CEOC spent three days in court trying to persuade Goldgar to halt the lawsuits until next year, when the company will try to win approval of a bankruptcy-exit plan that would force a settlement on the second-lien bondholders backing the suits. The company was opposed by a committee that represents bondholders, including affiliates of Appaloosa Management, which hold more than half the $5.5 billion in notes that CEOC says it cannot fully repay.
“Both Caesars Entertainment and CEOC are disappointed by the bankruptcy court’s refusal to continue to stay the guarantee litigation,” Caesars said in an e-mailed statement.
In the New York and Delaware lawsuits, bondholders claim that CEC, at the direction of its controlling owners, Apollo Global Management LLC and TPG Capital LP, abandoned a pledge to repay CEOC’s debts and divided the business into a profitable “good Caesars” with few debts and a “bad Caesars” that could be put into bankruptcy. Caesars, Apollo and TPG have all denied the allegations and vowed to prove their actions were a legitimate attempt to restructure CEOC.
The bondholder claims grew out of CEC’s struggle to restructure in the years following a $30 billion leveraged buyout in 2008. The company dropped a guarantee to help repay the second-lien notes, claiming the bond contract allowed the change. That action, and other restructuring moves have been attacked by the second-lien bondholders.
A bankruptcy court examiner backed the bondholder allegations, finding that there was a good chance that lawsuits against CEC and some of its executives could succeed in raising as much as $5.1 billion for creditors.
Central to the dispute over the reorganization plan is whether Apollo and TPG, through their indirect ownership of the Caesars parent, are contributing enough to settle the bondholder claims.

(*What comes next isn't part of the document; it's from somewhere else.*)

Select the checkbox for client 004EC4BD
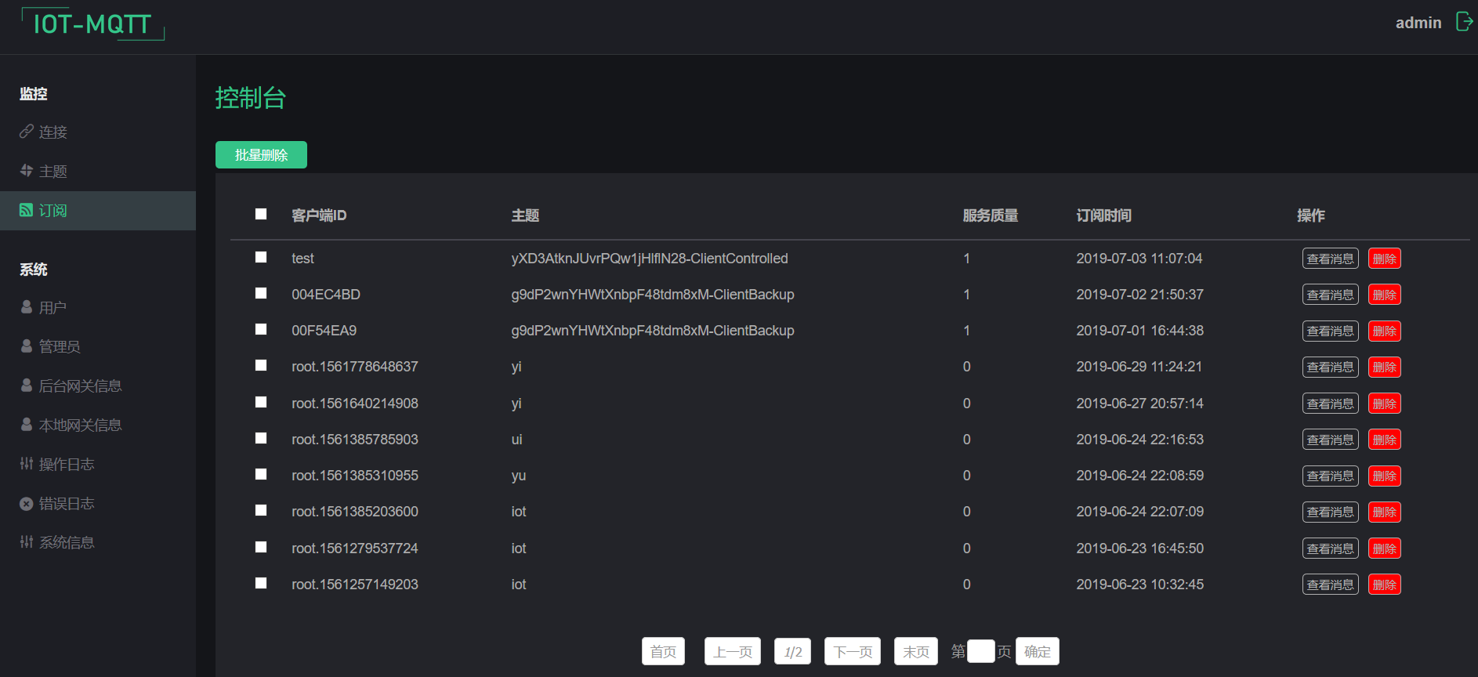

In June, Goldgar had halted the lawsuits in New York and Delaware to give CEOC time to negotiate a deal with the bondholders and others. That ban is set to expire on Aug. 29 and a New York judge is scheduled to hold a hearing the next day. CEC had lost preliminary rulings in New York, boosting expectations that the judge may rule in favor of the bondholder trustee behind some of the lawsuits. A Delaware judge had set a hearing for mid-September.
During three days of testimony, financial advisers from CEOC and the bondholder committee disagreed about whether forcing CEC to face the lawsuits would make it easier or harder to settle the disputes.

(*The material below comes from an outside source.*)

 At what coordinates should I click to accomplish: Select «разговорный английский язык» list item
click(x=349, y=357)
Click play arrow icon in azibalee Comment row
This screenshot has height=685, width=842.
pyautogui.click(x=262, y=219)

CEOC and CEC want to resolve those claims as part of a reorganization plan that’s scheduled to go before Goldgar in a January trial. CEOC will try to persuade Goldgar to approve its bankruptcy plan and a settlement package from CEC that it claims is worth $4 billion. In return for Apollo and TPG agreeing to see their ownership stakes shrink to about 30 percent from about 60 percent, the private equity funds, their executives and CEC would be freed from the lawsuits.

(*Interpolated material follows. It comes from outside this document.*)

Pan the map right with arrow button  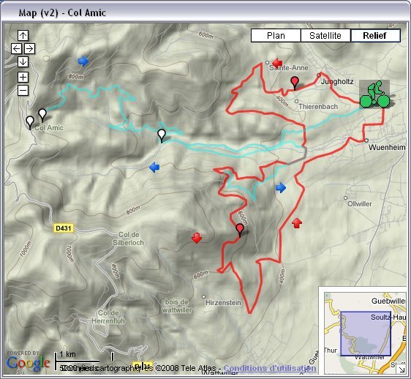click(30, 49)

Bondholders say the pressure of a potential loss in New York or Delaware will force Apollo and TPG to contribute more. Caesars claims that facing the lawsuits threatens its plan to give CEOC the $4 billion to help it reorganize and exit bankruptcy.
“Caesars Entertainment agreed to make a substantial contribution to CEOC to fund distributions to creditors under CEOC’s reorganization plan, including the junior creditors in this guarantee litigation,” the company said in its statement. Today’s ruling “puts that contribution and the timeliness for resolution at serious risk,” it said.
Brendan Hayes, with Millstein & Co., testifying for CEOC, said in court that the company needs more than $900 million more to help reach a deal with a minority of the second-line bondholders and about $250 million more to convince the rest of the bondholders to settle. David Hilty of Houlihan Lokey, financial adviser to the committee, declined to say whether those amounts would satisfy a majority of the bondholders.
Hilty and Hayes have both been involved in confidential negotiating sessions being overseen by a retired federal judge. Details of those sessions became a focus of the hearing as both sides debated whether there was enough progress to justify an extension of the lawsuit ban.
Apollo and TPG have so far refused to give anything else to close the gap between the two sides. Under CEOC’s bankruptcy-exit proposal, CEC would issue new shares to help pay creditors, including bondholders. Apollo and TPG argue that their stake will be diluted by the new shares so they don’t have to give anything else, Hayes said.
The private equity firms, some of their executives and CEC face claims that a bankruptcy court examiner found could be worth as much as $5.1 billion. Insurance could cover about $300 million, Hayes said. CEC has offered stock, cash and new debt it says is worth $4 billion to settle the lawsuits and reorganize CEOC.
Hayes said CEC and a committee of second-lien bondholders may need about 30 days to settle their differences, but didn’t say exactly how much the committee is demanding.
The bankruptcy is In re Caesars Entertainment Operating Co. Inc., 15-01145, U.S. Bankruptcy Court, Northern District of Illinois (Chicago).